__Excerpt provided__:
********************

Let me be clear. The only true solarpunk is tending plants. It isn't solar panels and electrification. That's simply industrialization of the sun. Mining, smelting, and forging are not solar in any real sense of the term. Neither are they punk.
That said, I'm a big fan of solarpunk.
Why should be readily apparent. I live in the Bitterroot Valley of Montana, which only averages 158 sunny days per year, well below the U.S. average of 205 days. The sun, in addition to improving my mood, powers photosynthesis, which miraculously turns solar energy into mass that can sustain animals both directly and indirectly, as in the grass-fed beef that gets us through the long winter. It drives the evaporation and transpiration that leads to the snow and rainfall that recharges the Bitterroot's water cycle, providing us with drinking water and irrigation for our pasture, orchard, and garden. In other words, the sun is crucial.
My neighbor Todd is a perfect foil. Although we have known him and his family since 2016, he and I really got to be friends during the pandemic, when we would take long walks along the county road on which we live. Todd is a tinkerer, and he is constantly engaged with projects. Whereas I tend to theorize on many subjects, Todd is hands on with them. While I was reading and learning about the societal potential of blockchain and cryptocurrency, Todd was building a mining rig in his crawlspace. He didn't really care what the point of the crypto he was mining was; mining it covered his electric bill and gave him something to tinker with.
Todd's most recent project is a photovoltaic solar system to power his house. I'll try to follow up with some of the specifics on the system he installed but suffice to say he has a smart inverter that is grid tied so that he can access electricity from the grid when necessary and operate independently when the power goes down. It's a wicked cool set-up, if a bit too complicated for my tastes, and I'm truly jealous.

********************

__Exercise data__:
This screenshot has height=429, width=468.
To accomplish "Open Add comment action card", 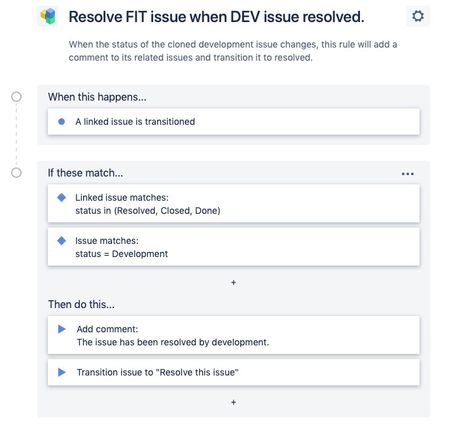I will coord(233,335).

********************

__To do__:
1) In the solarpunk post, how many sunny days per year does the Bitterroot Valley average?
2) Set down the passage of the solarpunk post starting at "Let me be clear." and ending at "fan of solarpunk.".
3) Carry the solarpunk post on past its final sentence.
None of the material is needed for this work.

__Expected responses__:
1) 158 sunny days per year.

2)
Let me be clear. The only true solarpunk is tending plants. It isn't solar panels and electrification. That's simply industrialization of the sun. Mining, smelting, and forging are not solar in any real sense of the term. Neither are they punk.
That said, I'm a big fan of solarpunk.

3)
When we started this conversation half a decade ago, Todd asked when I was going to get solar panels. He knows I'm an independent type, keen on self-sufficiency, and into that sort of thing. At the time, our vehicles consisted of a Chevy 4x4, a Honda Civic, and a Volvo XC90, so I explained to him that, having done the math, I was prioritizing an electric car over solar. It was Todd himself who had been first begun looking at EVs, and he was constantly cracking me up with his admitted "range anxiety".
The population of the Pacific Northwest enjoys access to relatively cheap hydroelectric power. Todd and I are served by the Ravalli Electric Co-operative, and our rates are some of the lowest in the nation. Nearly 60% of the electricity he and I use comes from hydroelectric, produced by dams that were built before I was born and are thus, if we exclude the environmental externalities, some of the cleanest energy sources in the United States. This means that buying an electric car would "green up" my transportation footprint while reducing my financial outlay, assuming that the EV was replacing one of our ICE vehicles that would otherwise need a major overhaul, which they all did (as I've noted in this blog before, the cleanest vehicle is the one you already own - drive it till it drops).
Admittedly, Todd bought an EV before his solar system, but I beat him to it. I also wonder whether the things we do on our smallholding - keep goats and chickens, maintain a garden and orchard, constantly plant shrubs and trees - are more solarpunk than Todd's solar panel-powered suburbia. Considering the hydropower we have access to and the limited sun we receive, photovoltaic solar seems more prepper than punk. Not that I won't be getting some of my own, especially now that Todd has done all the work to spec out the ideal system; only that it's down the list from grapes, blueberries, and more bur oak.